Raise Your Hand if You Like to be Criticized
When you hear someone say, "I hope you don't mind, but I have some criticism of your work I'd like to give you", does it give you the warm fuzzies or the icy chills?
Like most people you probably think of criticism as a negative ~ something to be feared. But did you know the original Greek word 'Kritikos' meant a neutral appraisal?
Criticism: A Positive Tool
Criticism can and should be thought of as a positive tool to enhance your personal effectiveness and improve your relationships. No kidding.
By simply changing your view of criticism from a negative to positive evaluation, you improve your coach-ability, provide more meaningful and useful feedback to others, and improve your relationships. It all starts with creating positive intentions for receiving and giving feedback.
In his book, 'Nobody's Perfect", author, Henry Weisenger, defines criticism as 'to communicate information to others in a way that enables them to use it to their advantage and benefit.'
Used properly, with a positive intent, criticism is used to communicate, influence, and motivate. Used improperly, with a negative intent, criticism is used to belittle, demoralize and shut up adversaries.
How to Use Criticism to Communicate, Influence and Motivate
1 Get Clear on Your Intentions
Abraham Lincoln said, "He has a right to criticize, who has a heart to help. " When you start with the proper intentions ~ to help others use information to their advantage and benefit ~ you'll speak from the heart, and you're more likely to be heard. When people know you care about them, they're more open to listening to, and being influenced by you.
2 Decide to Live in a Friendly , Not Hostile, World
When you're on the receiving end, be intent to make a good use of all feedback. Make a choice to be open ~ Ask for feedback ~ welcome feedback ~ and above all, always thank others for feedback. Be coach-able ~ and don't give others anything to push against.

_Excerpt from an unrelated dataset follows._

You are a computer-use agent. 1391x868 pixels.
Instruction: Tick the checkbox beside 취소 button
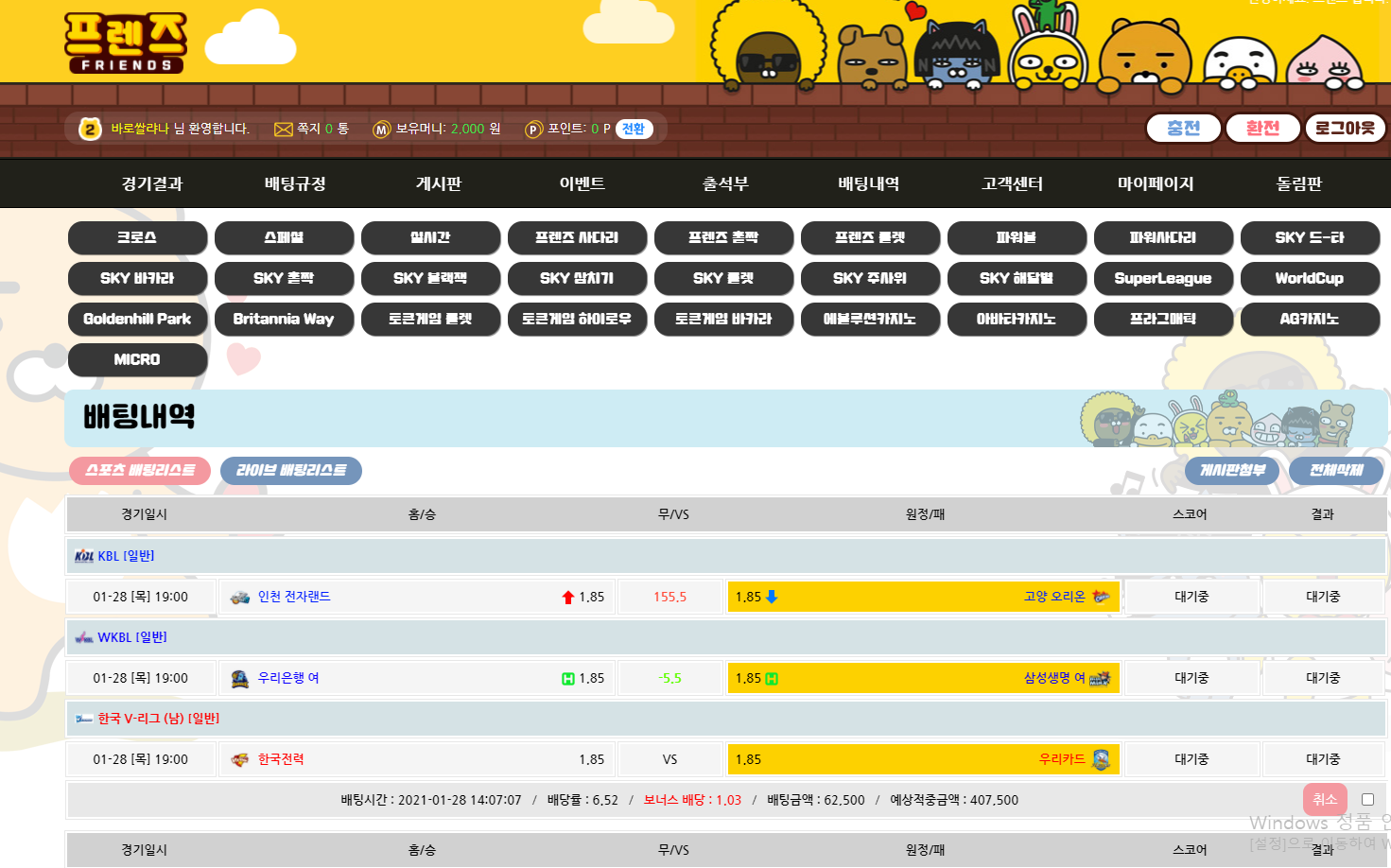click(x=1367, y=799)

But what if you're on the receiving end of criticism, and the criticizer's intentions are not so good? You can't do anything about the other's negative intent, but you can be the master of your own soul, and influence your personal development, by deciding to accept all feedback as good. This doesn't mean you must take in everything said. It means you stay open to hearing, without resistance. You choose to suspend judgment so you can decide later what to keep and what to let go.
Your view of the world around you---as a friendly or hostile world-- will determine how you respond to everything else. Make a conscious decision to see the world as a friendly place, one that supports your health, happiness and well-being. Choose to step around the intentions of those who mean to do you harm. Stay focused on creating your own, positive, friendly world.
3 Get the Facts
If your intentions are to keep your relationships intact, always check out your assumptions with other people. Start feedback conversations with a soft opening like, 'Do you have a moment to talk?', then gently move into the heart of the issue, engaging in open, honest, direct communication. Ask clarifying questions and listen intently. Seek to hear and understand the other person's intent.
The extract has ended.